The ability to avoid replicative senescence is a hallmark of malignant transformation. At least 85% of all cancers and 90% of breast cancers acquire this capability by activating telomerase, a reverse transcriptase that uses an internal telomerase RNA template to extend chromosome ends with telomeric DNA repeats. For this reason, telomere destabilizers and telomerase inhibitors have been a central focus of anti-tumor chemotherapy. Yet, due to a limited understanding of the basic cellular processes that cause telomere fragility and due to high background noise in current cell-based assays for telomerase inhibitor screens, there has been minimal discovery of clinically relevant telomere and telomerase targeting agents. This is a study of how variant telomerase RNA templates can be used to reveal non-WT telomere sequences that are either compatible or incompatible with cellular survival. The overall hypothesis is that randomization of the template will result in the synthesis of one class of telomeric sequences that maintain core telomere functions and thereby support cell viability and a separate class that rapidly becomes uncapped by protective proteins and elicits a potent DNA Damage Response (DDR) that confers cell death. The goal of Aim 1 is to define the mechanism by which features of the Schizosaccharomyces pombe telomerase RNA (TER1) template and complementary telomere sequence can cause cellular senescence. Serial restreaks and fluorescence microscopy of DDR and repair factors will be used to achieve this aim. The resultant information will guide therapeutic strategies to uncap telomeres in cancer cells. The purpose of Aim 2 is to identify alternative TER1 sequences that can serve as a template for the synthesis of variant telomeric repeats while retaining physiologic telomere functions. The direct primer extension assay and chromatin immunoprecipitation (ChIP) will be employed to evaluate the recruitment and overall activity of variant telomerases. The ability of the telomeric proteins, Taz1 and Pot1, to bind alternative repeats will be assessed using in vitro biochemical assays coupled with ChIP. Physiologic telomere functions including protection against 3' end resection, chromosome fusions, and DDR signaling as well as gene silencing by the telomere position effect will be characterized. These experiments provide proof-of-principle that a competitive growth screen of randomized templates can reveal functional templates other than WT.

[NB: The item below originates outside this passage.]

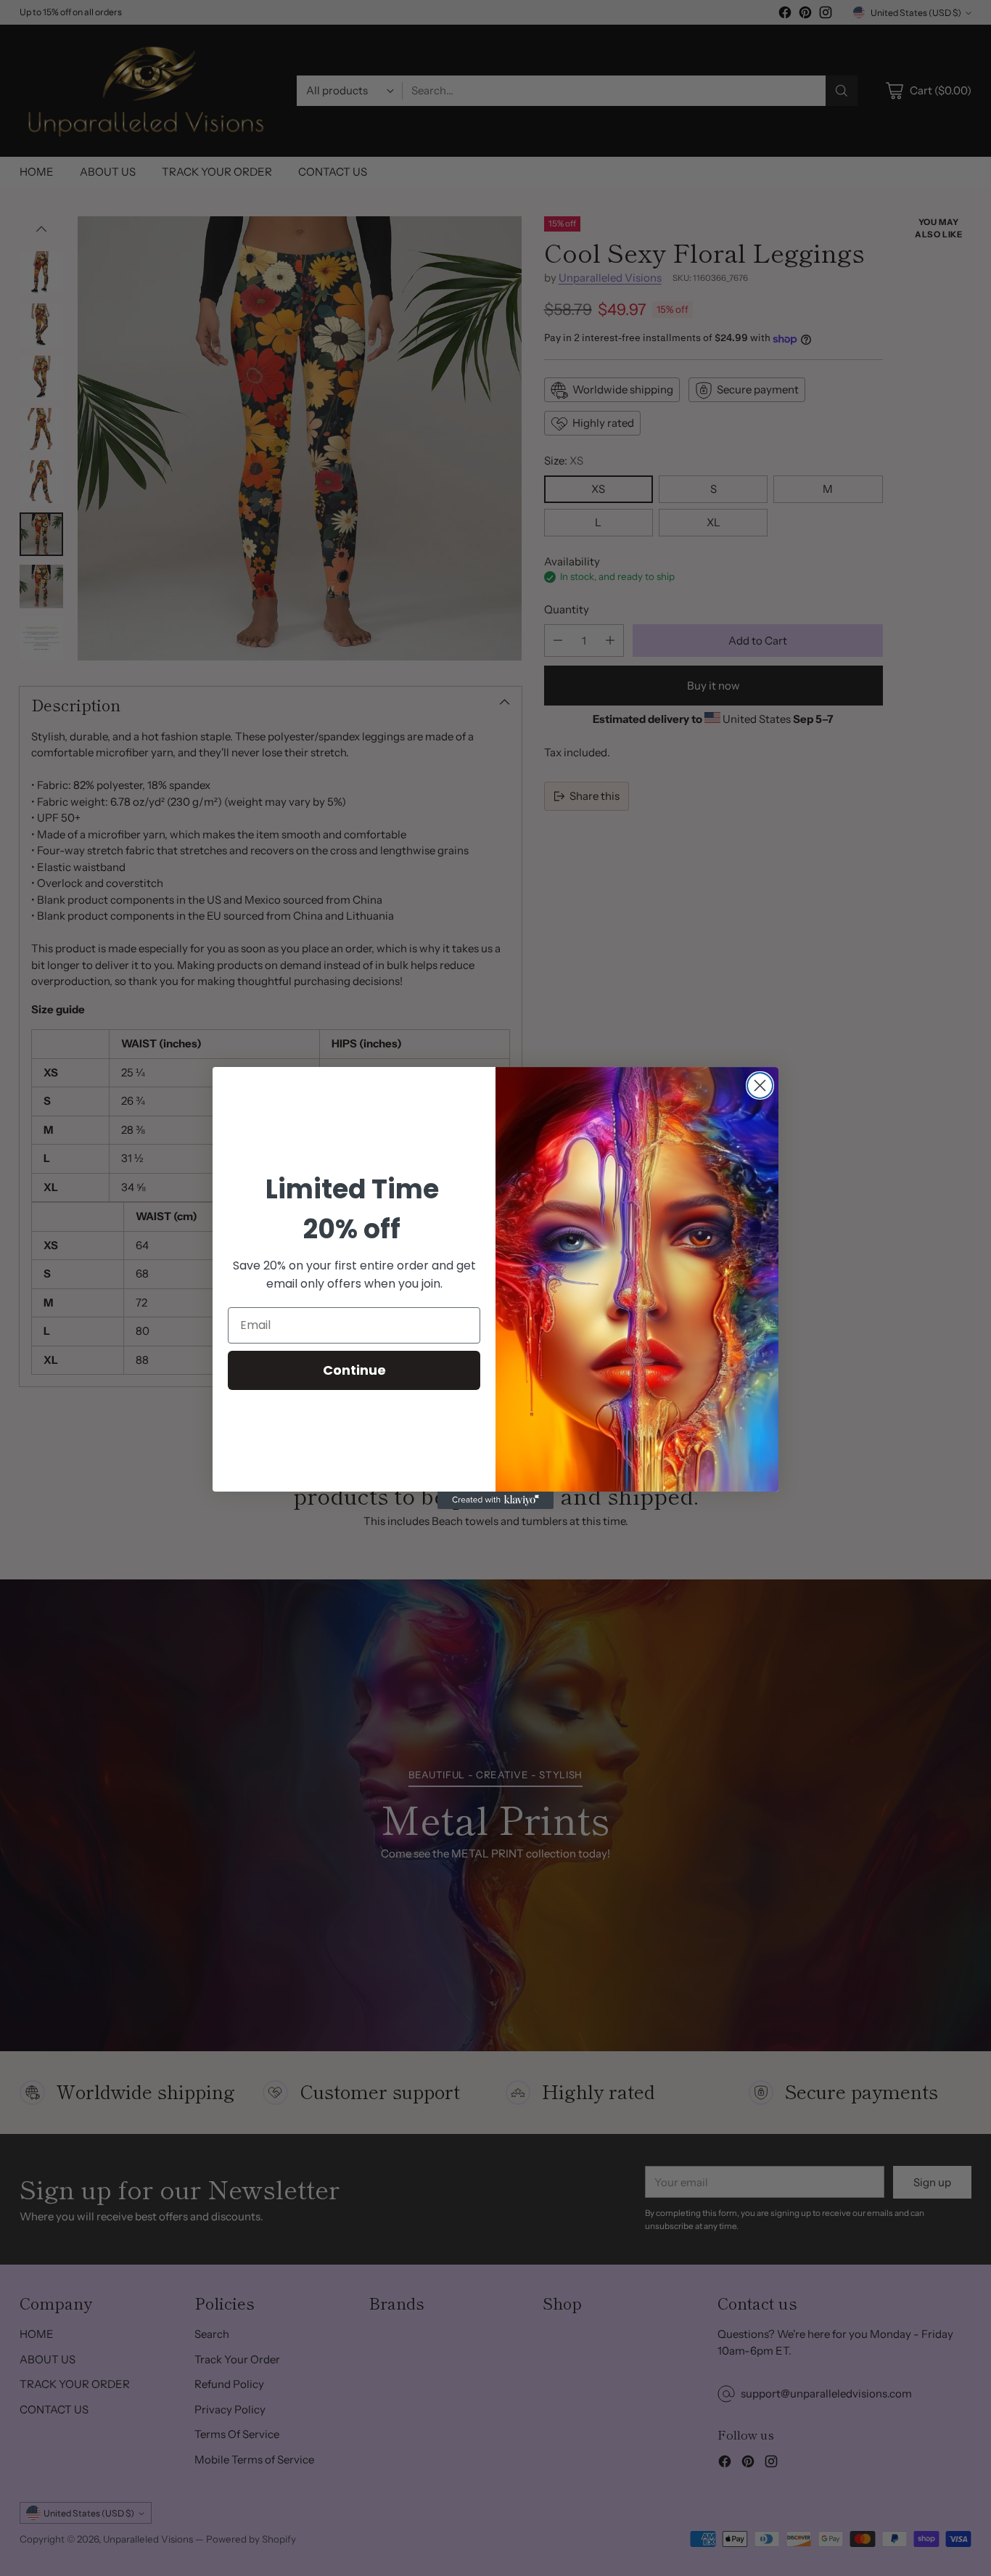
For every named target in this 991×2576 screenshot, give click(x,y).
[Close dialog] (760, 1085)
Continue (354, 1370)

Aim 3 applies this concept to human breast cancer cell lines and uses flow cytometry and Illumina sequencing to address which variant human telomerase RNA (hTR) templates confer a growth advantage versus apoptosis. The identification of alternative templates that correspond to telomere sequences distinct from WT will facilitate the development of cell-based assays that can use the synthesis of non-WT telomeres as a clear signal for telomerase activity in a background of WT telomeres.

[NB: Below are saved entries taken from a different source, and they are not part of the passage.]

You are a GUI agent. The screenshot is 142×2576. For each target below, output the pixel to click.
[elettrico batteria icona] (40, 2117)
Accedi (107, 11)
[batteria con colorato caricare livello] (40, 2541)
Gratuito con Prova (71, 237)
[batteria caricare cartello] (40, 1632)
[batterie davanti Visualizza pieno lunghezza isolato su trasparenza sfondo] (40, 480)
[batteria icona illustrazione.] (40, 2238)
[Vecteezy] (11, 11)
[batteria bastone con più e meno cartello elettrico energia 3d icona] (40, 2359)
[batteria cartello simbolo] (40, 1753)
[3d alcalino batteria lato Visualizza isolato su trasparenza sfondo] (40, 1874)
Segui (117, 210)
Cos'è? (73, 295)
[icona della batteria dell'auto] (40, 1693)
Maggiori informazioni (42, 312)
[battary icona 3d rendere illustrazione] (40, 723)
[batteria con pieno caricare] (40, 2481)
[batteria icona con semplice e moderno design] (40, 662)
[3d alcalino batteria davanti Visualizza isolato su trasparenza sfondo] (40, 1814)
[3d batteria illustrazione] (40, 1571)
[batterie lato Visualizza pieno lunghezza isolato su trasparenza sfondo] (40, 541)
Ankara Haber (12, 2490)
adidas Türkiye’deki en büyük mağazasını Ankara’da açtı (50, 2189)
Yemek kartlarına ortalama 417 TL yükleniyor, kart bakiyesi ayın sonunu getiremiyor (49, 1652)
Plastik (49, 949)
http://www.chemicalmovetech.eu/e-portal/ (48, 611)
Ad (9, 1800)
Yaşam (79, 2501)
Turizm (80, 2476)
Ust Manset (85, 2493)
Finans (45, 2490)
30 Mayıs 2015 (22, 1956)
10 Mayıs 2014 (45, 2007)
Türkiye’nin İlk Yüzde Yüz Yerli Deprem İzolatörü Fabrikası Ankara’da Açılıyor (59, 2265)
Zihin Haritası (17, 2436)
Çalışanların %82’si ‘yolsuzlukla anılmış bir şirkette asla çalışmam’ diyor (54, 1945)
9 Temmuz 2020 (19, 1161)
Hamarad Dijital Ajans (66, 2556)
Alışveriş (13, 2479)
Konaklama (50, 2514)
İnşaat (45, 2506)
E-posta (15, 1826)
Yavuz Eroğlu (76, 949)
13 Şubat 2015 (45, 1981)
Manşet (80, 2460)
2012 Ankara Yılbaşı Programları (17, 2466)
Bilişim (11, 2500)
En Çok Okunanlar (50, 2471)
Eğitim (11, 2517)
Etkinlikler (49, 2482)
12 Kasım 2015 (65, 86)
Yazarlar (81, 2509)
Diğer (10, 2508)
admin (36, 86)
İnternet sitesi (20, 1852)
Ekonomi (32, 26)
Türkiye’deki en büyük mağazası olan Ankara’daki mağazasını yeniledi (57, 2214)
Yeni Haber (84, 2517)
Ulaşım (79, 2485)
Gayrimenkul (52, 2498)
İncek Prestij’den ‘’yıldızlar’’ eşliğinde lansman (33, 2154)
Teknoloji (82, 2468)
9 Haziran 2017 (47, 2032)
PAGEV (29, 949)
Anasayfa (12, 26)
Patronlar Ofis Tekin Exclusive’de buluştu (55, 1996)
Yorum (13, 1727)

Telomerase is overactive in most cancers, which allows cells to continue to extend their telomeres and maintain replicative potential. For this reason, telomerase inhibitors and telomere destabilizers are promising approaches for cancer treatment. This study identifies strategies to instigate telomere fragility in cancer cells and to improve screening assays for the discovery of small molecule telomerase inhibitors.